Closed jkhong99 closed 2 years ago
Hi @jkhong99 great question!
The surface normals in omnidata are encoded the same way as 2D3DS. The images are stored as RGB images with values between 0 and 1, that should be remapped to between -1 and 1. and a vector of (0,0,1) faces towards the camera. Here's the dataloader transform that I use to make things work with pytorch3d.

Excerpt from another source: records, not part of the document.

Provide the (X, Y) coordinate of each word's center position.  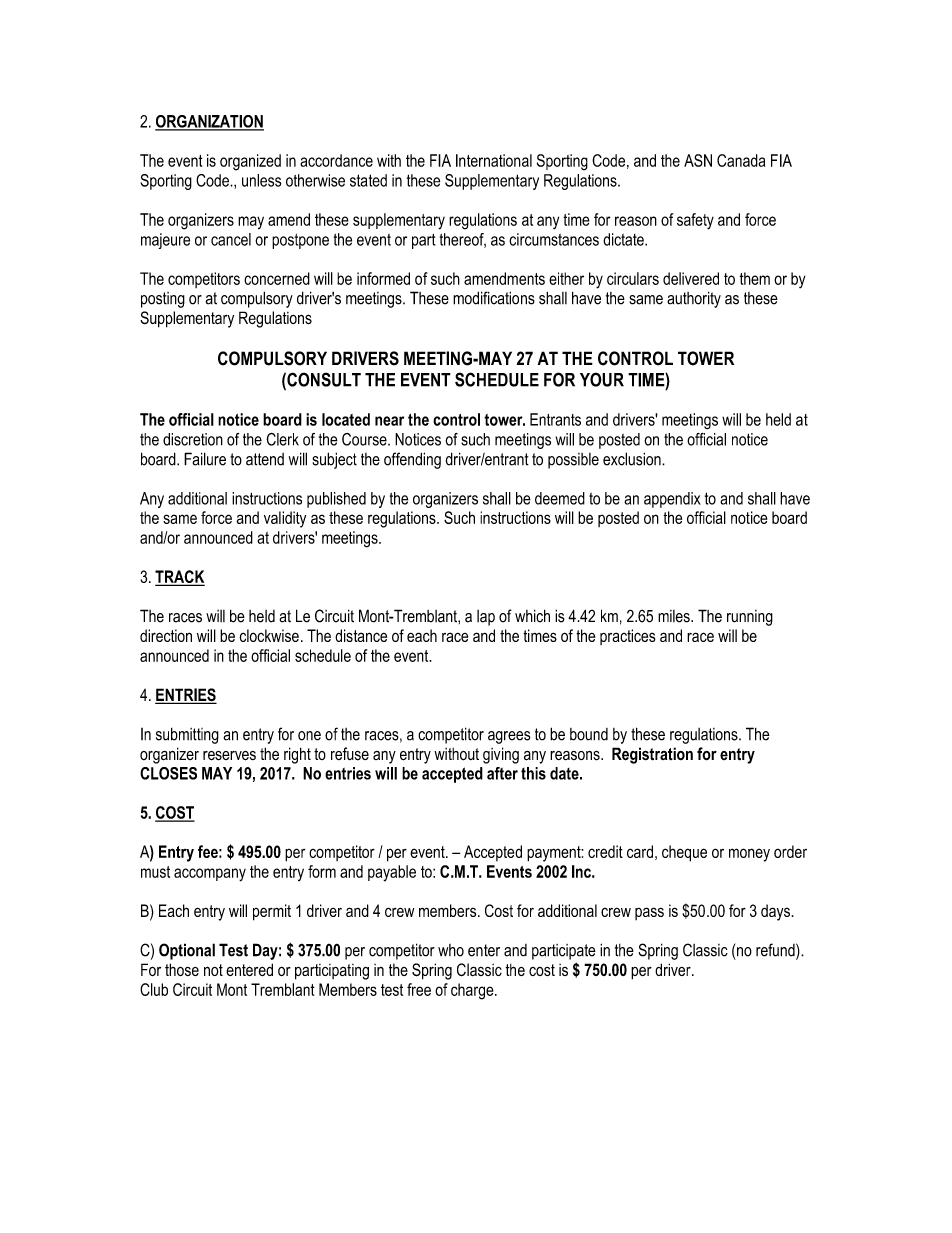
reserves (229, 756)
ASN (698, 160)
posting (163, 300)
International (494, 160)
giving (501, 755)
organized (250, 162)
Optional (187, 951)
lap (486, 618)
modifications (494, 298)
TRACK (180, 578)
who (451, 950)
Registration (652, 755)
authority (694, 299)
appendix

def transform_normal_cam():
'''
2D3DS space: +X right, +Y down, +Z from screen to me
Pytorch3D space: +X left, +Y up, +Z from me to screen
'''
totensor = transforms.ToTensor()
def _thunk(x):
x2 = -(totensor(x) - 0.5) * 2.0
x2[-1,...] *= -1
return x2
return _thunk
why the z component of tensor x multiply -1 twice?
why the z component of tensor x multiply -1 twice?
@alexsax I have the same question. why the z component of tensor x multiply -1 twice? If I don't get you wrong, the +Z direction of 2D3DS and Pytorch3D are opposite, so we should only multiply -1 only once?
Hello, Could you let us know which coordinate system the network using? I have checked the network output, but it seems the surface normal vector is not aligned with (left wall, right wall, floor). Also could you let me know how can I align your surface normal output (x, y, z) to (left wall, right wall, floor) vector?